**Schriftliche Aufgabe 1**
Wem obliegt gemäß dem unten stehenden Auszug aus der Nationalrats-Wahlordnung die Anlegung der Wählerverzeichnisse?

2. Die maßgeblichen Bestimmungen des Bundesgesetzes über die Wahl des Nationalrates (Nationalrats-Wahlordnung 1992 – NRWO), BGBl 471/1992 idF BGBl I 158/2015, lauten – auszugsweise – wie folgt:
"3. Abschnitt
Erfassung der Wahlberechtigten
Wählerverzeichnisse
§23. (1) Die Wahlberechtigten (§21 Abs1) sind in Wählerverzeichnisse einzutragen. Für die Wählerverzeichnisse ist das Muster in Anlage 2 zu verwenden.
(2) Die Anlegung der Wählerverzeichnisse obliegt den Gemeinden im übertragenen Wirkungsbereich des Bundes.
(3) Die Wählerverzeichnisse sind von den Gemeinden unter Bedachtnahme auf §21 Abs1 auf Grund der Wählerevidenz anzulegen.
(4) Die Wählerverzeichnisse sind in Gemeinden, die nicht in Wahlsprengel eingeteilt sind, nach dem Namensalphabet der Wahl- und Stimmberechtigten, wenn aber eine Gemeinde in Wahlsprengel eingeteilt ist, nach Wahlsprengeln und gegebenenfalls nach Ortschaften, Straßen und Hausnummern anzulegen.

**Die Eingabe**

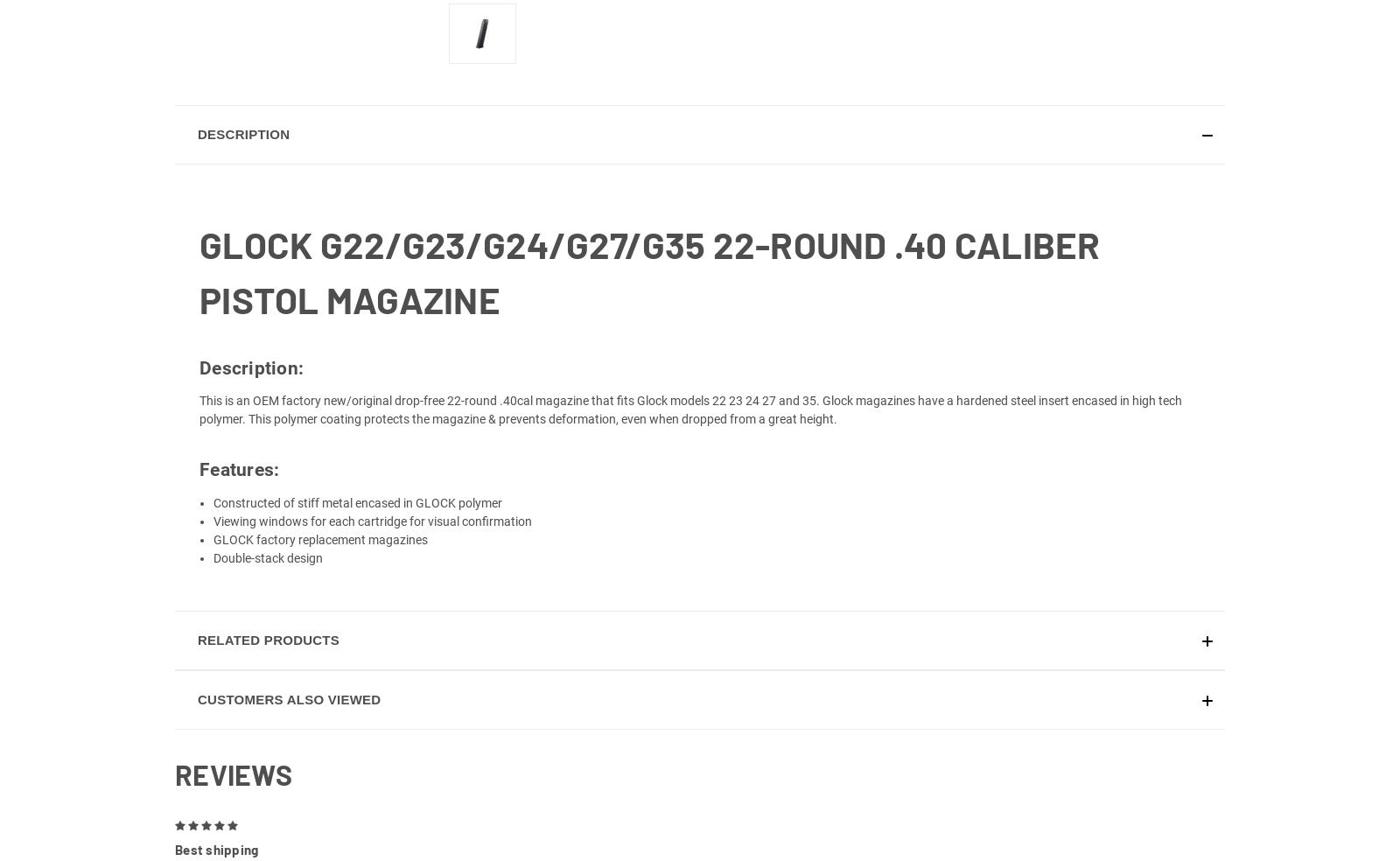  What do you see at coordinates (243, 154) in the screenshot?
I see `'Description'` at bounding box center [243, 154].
--
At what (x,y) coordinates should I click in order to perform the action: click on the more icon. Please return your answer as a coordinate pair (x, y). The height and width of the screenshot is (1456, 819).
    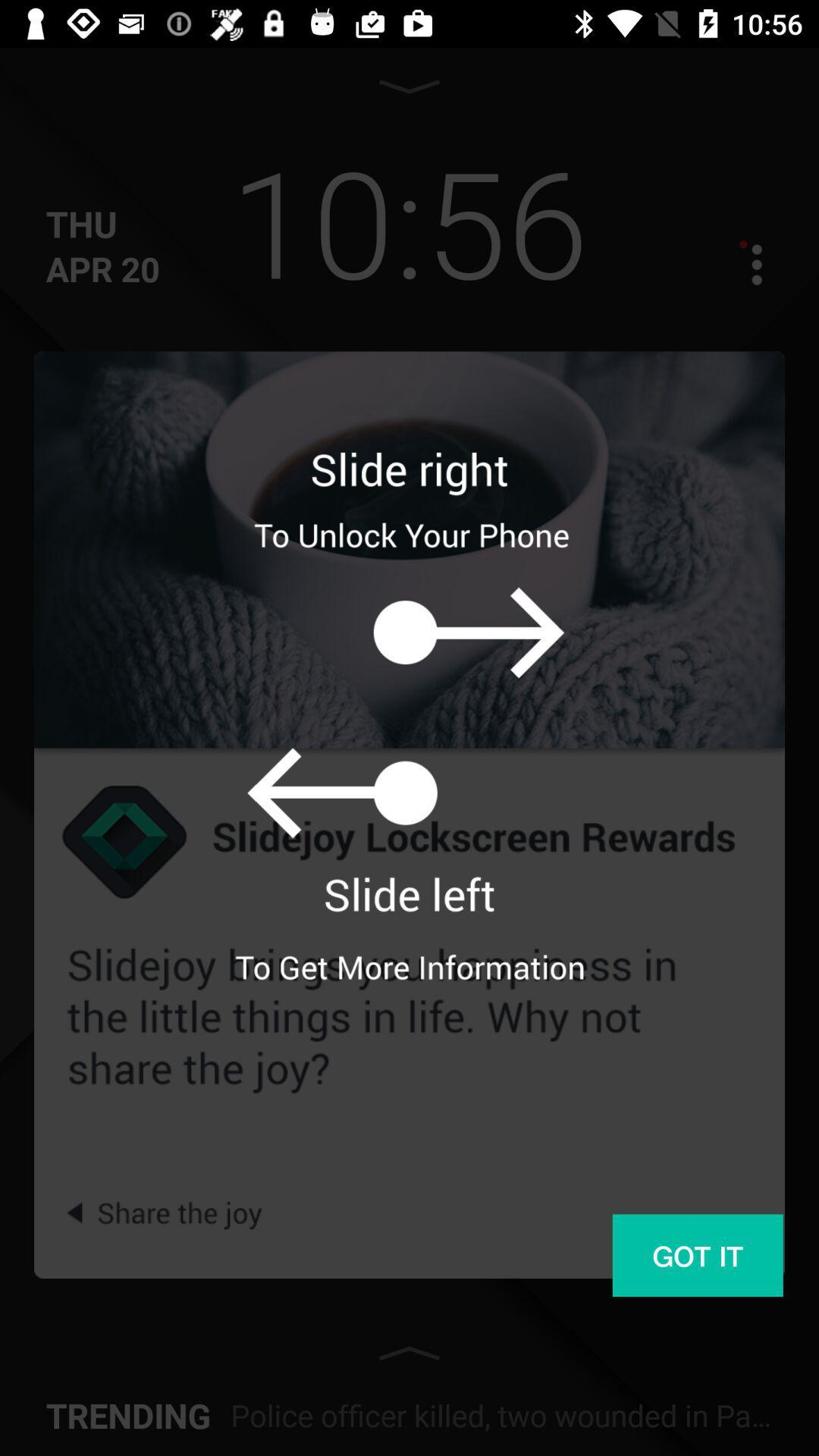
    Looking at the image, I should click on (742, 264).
---
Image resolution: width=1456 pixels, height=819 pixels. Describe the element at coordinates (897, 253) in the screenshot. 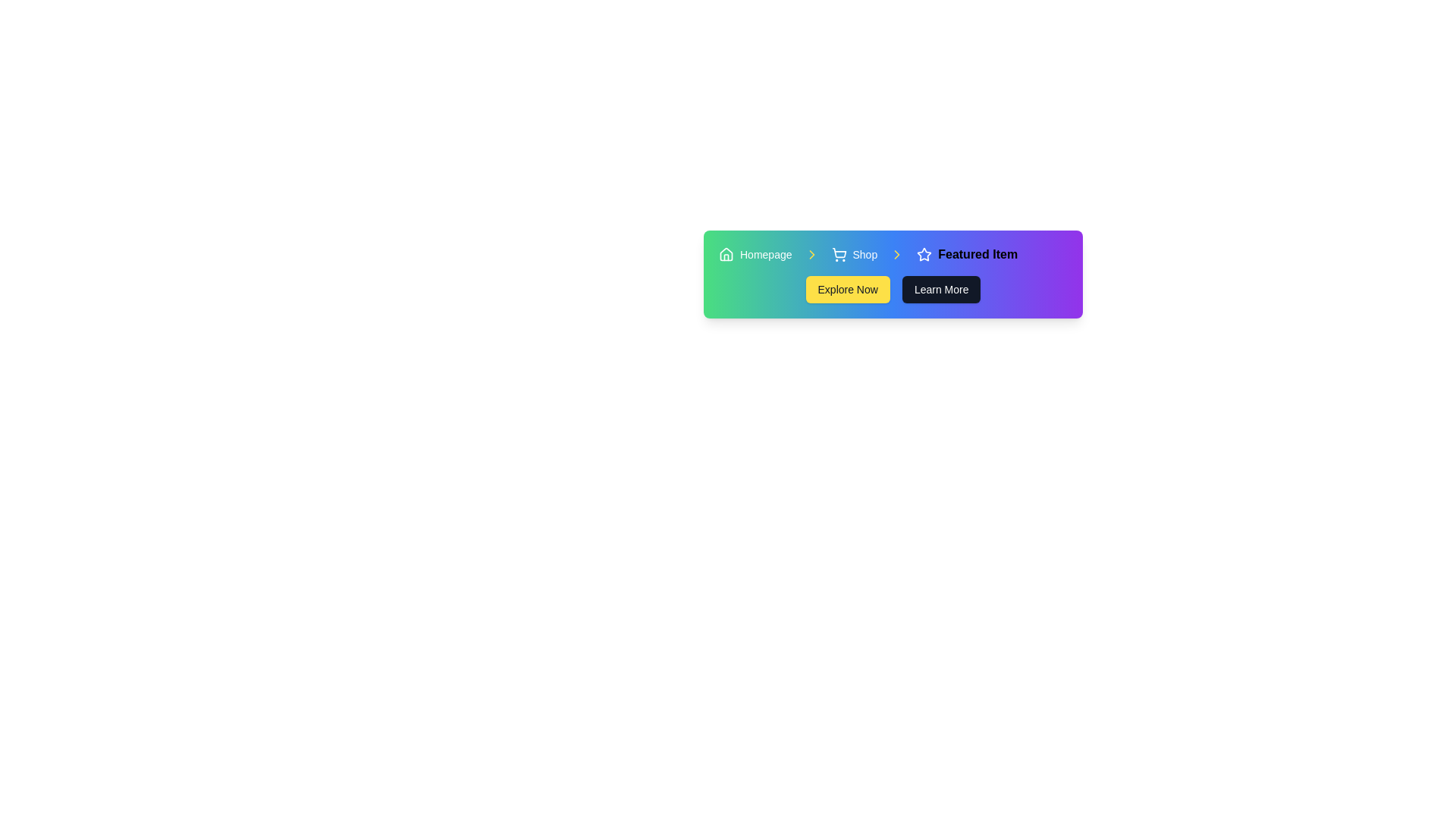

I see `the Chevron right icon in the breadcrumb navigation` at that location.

**Schriftliche Aufgabe 2**
Wandle die Zeilen der Auflistung von der Zeile mit "What do you" bis zur Zeile mit "center [243, 154]." in eine Markdown-Tabelle mit den Spalten „Nr.“ und „Zeile“ um, ohne Leerzeilen. Die Bilder sollen in der Antwort wegfallen.

**Fertige Antwort 1**
Den Gemeinden im übertragenen Wirkungsbereich des Bundes.

**Fertige Antwort 2**
| Nr. | Zeile |
|---|---|
| 1 |   What do you see at coordinates (243, 154) in the screenshot? |
| 2 | I see `'Description'` at bounding box center [243, 154]. |